As Sam (steampunk) has very well explained, everyones technique differs slightly and therefore need a different approach, what works for them may or may not work for you.
Just to add a little more confusion to your choice, don't rule out the Menz range. A very well established brand delivering quality poishes.

All 3 manufacures do smaller 250ml sizes so no need to go and buy a ltr of everything just yet. Also when you do take a liking to any particular polish you've then got a much easier to handle dispenser bottle to use rather than lugging around a huge litre size one which you would use to refill the smaller one.

Choice is yours mate but I would definitely think about getting the Megs duo, S17+ and S30 or S40 and the Menz 250ml sampler.


----------



## -Raven- (Aug 26, 2010)

dan_s2k said:


> Thanks for the very informative response Steampunk, really appreciate it.
> 
> Sounds like getting samples of both may not be a bad idea. Although I'm leaning towards the Megs twins as the arguments for Megs appear more constructive than the Scholl. Please keep the opinions coming in.
> 
> Regarding the pads, I thought the Hex-Logic were a clear cut winner from what I'd read on here and looking at the latest poll, but appears I may be wrong. I've only just ordered the pads which should arrive today. Are the LC pads really that much better? Is it worth returning the CG's and swapping them? One thing that concerns me is that LC pads don't appear to last that long and I don't want to be buying new pads every month ideally. Any indication of the life expectancy of each would be interesting.


people only recommend what they've used.... Hex pads are like SRP, most people don't know any different. 

LC pads last forever! The only pads I had a problem with for life were the cyan hydrotechs, but they are the best pads ever for DA!!!

Like polish, it's good to have a variety of pads mate. Don't limit yourself.


----------



## moosh (May 8, 2011)

dan_s2k said:


> Why is that exactly? What don't you like about them?


I have never got on with any megs polishes, i find them splattery and harder to work with that scholl but thats perhaps down to them being different types of polishes i am not to sure.

One of the big ones for me is the splatter seems to be a nightmare to get off the car to the point im scrubbing to get them off - i realise saying something like that will get me flamed that its user error but i am pretty experienced in polishing.

I found them to be slow in correcting and working polishes longer on paint i feel is not good for the paint with the heat build up etc.

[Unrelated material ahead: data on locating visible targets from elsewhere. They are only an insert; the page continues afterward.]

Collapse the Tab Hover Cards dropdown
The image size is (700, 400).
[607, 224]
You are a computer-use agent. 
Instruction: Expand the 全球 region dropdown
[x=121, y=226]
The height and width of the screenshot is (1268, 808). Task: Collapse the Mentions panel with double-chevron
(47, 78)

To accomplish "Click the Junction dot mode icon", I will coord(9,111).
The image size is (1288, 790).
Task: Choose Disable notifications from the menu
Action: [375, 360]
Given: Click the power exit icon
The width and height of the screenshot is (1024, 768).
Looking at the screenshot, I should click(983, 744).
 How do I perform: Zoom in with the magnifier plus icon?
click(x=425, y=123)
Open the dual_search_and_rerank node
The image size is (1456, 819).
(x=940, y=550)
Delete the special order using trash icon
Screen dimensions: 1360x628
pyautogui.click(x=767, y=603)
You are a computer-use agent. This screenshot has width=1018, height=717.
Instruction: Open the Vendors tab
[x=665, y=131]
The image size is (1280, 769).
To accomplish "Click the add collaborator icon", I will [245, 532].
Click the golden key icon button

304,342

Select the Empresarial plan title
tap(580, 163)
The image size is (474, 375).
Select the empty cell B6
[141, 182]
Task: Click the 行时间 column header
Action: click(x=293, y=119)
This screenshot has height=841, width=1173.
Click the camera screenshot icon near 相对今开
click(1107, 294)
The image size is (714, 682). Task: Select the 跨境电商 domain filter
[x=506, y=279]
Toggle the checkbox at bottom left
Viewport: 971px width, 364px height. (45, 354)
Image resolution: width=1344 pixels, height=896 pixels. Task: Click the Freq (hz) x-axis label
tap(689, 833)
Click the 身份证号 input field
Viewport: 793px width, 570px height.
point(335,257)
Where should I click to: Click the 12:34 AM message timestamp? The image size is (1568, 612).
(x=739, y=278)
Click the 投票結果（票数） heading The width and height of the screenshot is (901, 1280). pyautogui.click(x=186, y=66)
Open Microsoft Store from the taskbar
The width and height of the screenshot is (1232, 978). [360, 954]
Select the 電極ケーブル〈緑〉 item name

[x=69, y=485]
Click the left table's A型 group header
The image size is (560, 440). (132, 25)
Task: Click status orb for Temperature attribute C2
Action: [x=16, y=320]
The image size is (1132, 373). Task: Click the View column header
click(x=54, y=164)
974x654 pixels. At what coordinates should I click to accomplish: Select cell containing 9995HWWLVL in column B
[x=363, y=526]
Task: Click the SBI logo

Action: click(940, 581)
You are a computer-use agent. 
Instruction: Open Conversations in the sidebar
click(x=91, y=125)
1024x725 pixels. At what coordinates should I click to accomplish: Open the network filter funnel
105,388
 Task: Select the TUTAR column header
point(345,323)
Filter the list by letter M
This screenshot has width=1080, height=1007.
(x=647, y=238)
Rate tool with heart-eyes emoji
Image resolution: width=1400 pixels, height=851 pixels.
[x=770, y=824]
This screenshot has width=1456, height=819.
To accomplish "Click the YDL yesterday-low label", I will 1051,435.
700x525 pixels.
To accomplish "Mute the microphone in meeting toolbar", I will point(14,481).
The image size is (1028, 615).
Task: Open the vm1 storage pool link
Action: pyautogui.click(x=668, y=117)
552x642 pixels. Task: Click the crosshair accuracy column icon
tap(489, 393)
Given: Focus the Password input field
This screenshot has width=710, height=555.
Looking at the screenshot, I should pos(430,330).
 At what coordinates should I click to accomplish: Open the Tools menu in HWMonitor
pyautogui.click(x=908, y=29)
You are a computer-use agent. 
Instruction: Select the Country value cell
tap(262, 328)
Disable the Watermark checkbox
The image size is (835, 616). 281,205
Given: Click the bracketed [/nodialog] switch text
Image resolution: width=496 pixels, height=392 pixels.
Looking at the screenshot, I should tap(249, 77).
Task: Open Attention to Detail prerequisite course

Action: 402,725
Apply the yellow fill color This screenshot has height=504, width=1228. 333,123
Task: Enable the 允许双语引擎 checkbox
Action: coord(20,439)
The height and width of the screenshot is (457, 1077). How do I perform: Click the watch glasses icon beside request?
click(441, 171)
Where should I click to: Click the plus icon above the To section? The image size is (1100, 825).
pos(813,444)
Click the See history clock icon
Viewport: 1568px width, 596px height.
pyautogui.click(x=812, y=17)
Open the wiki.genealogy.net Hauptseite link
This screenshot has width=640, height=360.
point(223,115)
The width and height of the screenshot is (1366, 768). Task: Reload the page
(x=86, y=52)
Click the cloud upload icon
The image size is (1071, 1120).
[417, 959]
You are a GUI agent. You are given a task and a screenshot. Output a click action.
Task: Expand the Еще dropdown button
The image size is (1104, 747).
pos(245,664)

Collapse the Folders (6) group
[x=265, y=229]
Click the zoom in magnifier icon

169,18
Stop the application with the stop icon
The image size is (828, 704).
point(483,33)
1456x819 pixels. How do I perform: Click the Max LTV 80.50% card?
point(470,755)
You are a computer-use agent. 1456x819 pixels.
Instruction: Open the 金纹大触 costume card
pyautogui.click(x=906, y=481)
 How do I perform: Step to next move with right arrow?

Scholl works fast and imo is easier to refine and safe to say when you wipe down afterwards there are no come backs. Scholl orange pads i find to be the best to work with most of there range, i dont use wool pads or the spider pads i find all wool to be to aggresive and this goes back to the days before detailing when they were brought out in the bodyshops at first.

I am in no way slagging 105 and 205 but i was majorly disapointed with all the hype created and when i used it i wasnt best impressed! Could just be a personal thing that i dont work great with them and prefer scholl S3 Gold A15 and S17+ with their orange or blue pad and refined with their black waffle pad or the farecla black finishing pad.


----------



## 888-Dave (Jul 30, 2010)

lowejackson said:


> Slightly off topic. Not used any of the Scholl range (yet) but can you expand on this. Do you mean worktime or something like pressure/speed


*I'VE* found that S17+ with it's very long work time seems to do most of it's work when it seems to have broken down and gone clear(ish) which is the point where some may stop polishing where as something like 3M FC does a lot of work straight out the box.

I stress that these are my findings and others will no doubt differ.


----------